The Food and Drug Administration, at the urging of Reagan administration budget officials, shelved a proposed regulation that would require manufacturers to report any deaths or injuries caused by faulty medical devices, a House subcommittee charged yesterday.
In a hearing on a 1976 law that directed the FDA to regulate thousands of medical devices from tampons to pacemakers, members of the House Commerce investigations subcommittee said the agency has done little to protect the public from potentially hazardous devices.
Rep. Albert Gore Jr. (D-Tenn.) said the requirement that FDA be told of all injuries caused by medical devices, first proposed at the end of the Carter administration, was a classic case of a consumer measure "disappearing in a black hole of Reaganomics."

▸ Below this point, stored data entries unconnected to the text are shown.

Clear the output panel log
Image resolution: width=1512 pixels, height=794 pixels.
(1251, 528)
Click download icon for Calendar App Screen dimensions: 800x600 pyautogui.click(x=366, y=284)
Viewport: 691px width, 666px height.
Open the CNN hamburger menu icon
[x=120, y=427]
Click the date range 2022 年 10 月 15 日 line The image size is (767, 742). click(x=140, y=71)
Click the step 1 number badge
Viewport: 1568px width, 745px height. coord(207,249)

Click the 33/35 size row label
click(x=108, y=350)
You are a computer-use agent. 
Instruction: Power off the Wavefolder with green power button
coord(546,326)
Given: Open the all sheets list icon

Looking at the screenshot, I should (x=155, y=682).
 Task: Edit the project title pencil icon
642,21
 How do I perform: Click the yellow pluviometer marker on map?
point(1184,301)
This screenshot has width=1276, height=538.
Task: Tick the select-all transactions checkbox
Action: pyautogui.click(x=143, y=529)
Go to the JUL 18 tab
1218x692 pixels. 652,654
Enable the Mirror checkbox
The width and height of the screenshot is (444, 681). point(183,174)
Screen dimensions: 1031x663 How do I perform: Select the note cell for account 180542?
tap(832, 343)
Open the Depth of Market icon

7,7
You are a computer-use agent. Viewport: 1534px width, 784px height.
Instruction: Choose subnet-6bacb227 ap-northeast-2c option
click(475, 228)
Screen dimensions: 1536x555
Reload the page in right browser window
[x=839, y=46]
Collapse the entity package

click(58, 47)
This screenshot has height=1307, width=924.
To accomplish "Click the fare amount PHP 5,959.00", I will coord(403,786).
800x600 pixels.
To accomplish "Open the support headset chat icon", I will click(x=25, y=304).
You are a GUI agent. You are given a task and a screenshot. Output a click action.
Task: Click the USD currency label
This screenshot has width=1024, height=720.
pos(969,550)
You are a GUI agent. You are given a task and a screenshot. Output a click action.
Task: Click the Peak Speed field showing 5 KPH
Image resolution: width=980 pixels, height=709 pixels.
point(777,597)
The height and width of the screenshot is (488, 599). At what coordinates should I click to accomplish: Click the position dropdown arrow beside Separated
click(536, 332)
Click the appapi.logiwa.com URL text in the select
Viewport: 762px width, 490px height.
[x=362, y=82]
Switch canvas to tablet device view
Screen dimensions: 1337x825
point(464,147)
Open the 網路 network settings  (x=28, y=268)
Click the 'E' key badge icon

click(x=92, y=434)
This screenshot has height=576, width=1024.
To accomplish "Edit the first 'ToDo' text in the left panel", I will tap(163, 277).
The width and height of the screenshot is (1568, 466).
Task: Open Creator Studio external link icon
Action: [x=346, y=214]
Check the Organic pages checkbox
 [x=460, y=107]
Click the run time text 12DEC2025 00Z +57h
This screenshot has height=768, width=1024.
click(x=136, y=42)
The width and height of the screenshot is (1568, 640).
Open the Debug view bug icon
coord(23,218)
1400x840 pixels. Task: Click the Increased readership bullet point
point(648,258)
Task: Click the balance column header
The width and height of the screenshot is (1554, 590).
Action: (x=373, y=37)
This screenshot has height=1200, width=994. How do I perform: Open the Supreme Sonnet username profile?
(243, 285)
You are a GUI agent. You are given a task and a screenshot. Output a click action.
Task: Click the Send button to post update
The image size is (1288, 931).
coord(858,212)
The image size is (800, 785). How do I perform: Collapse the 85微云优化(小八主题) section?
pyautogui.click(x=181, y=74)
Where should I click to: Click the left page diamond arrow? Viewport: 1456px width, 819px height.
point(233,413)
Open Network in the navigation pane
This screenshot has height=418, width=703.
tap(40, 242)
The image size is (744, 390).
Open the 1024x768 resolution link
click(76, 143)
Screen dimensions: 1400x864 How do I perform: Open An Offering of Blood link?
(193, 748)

Gore produced a letter from the Office of Management and Budget that directed the FDA to pull back the regulation because it would be a burden to manufacturers and was "not clearly useful."
But FDA Commissioner Arthur Hull Hayes Jr. told the panel that "I and I alone made the decision that this regulation be put in abeyance." He said the regulation also would have required companies to submit a great deal of information that he considered unnecessary. "Cost-effectiveness is terribly important . . . . I did not make the decision in a posture of absolute subservience," Hayes said.
Hayes said the FDA still hasn't finished classifying medical devices in the three categories mandated by the 1976 law--those needing only general controls, those for which FDA is supposed to adopt specific performance standards, and those requiring prior approval before they can be marketed.
And he acknowledged that after six years the agency has not written a single performance standard for the more than 1,000 devices in the category that requires such standards. Hayes said the rulemaking process is too complex and that the agency is relying instead on voluntary standards set by industry, although he conceded these cannot be enforced.
The panel said that FDA also has been lax in granting premarket approval to more sophisticated devices, often simply accepting the manufacturer's word that its product is similar to devices already on the market.
In one case, the subcommittee said, the FDA failed to take any action against Baxter Travenol Laboratories of Illinois, even after the company acknowledged giving the agency false information.
In 1980, Travenol asked FDA's permission to market a pump cassette that would regulate the flow of intravenous fluids into a patient's body. But Travenol had not yet manufactured the device, the subcommittee said, so it altered a competitor's product and submitted a picture of that pump as its own.
Two hospital studies later found that the firm's device was leaking substantial amounts of fluid into the bloodstream of patients, even after the pump had been turned off.
Gore said that FDA has taken no disciplinary action against Travenol and still has not determined whether its pump device is safe. "You have information the company has lied to you, you have information that two hospitals found the device life-threatening, and you have done nothing about it--nothing," he told Hayes.
Hayes replied that the company's infraction was a minor one and that his researchers were still studying the device. A Travenol spokesman said the disputed photo was submitted inadvertently, but that the pump has been modified and is totally safe.
In another case, the subcommittee said that FDA failed to penalize Bausch and Lomb Co. for marketing a new bifocal contact lens without the agency's required permission. The firm ignored FDA's warnings by selling the lenses for six months before agreeing to withdraw them in January, the panel said.
Hayes said some of the regulatory delays would be eased when he merges FDA's Bureau of Medical Devices with another bureau on radiological health, a plan that subcommittee members greeted with skepticism.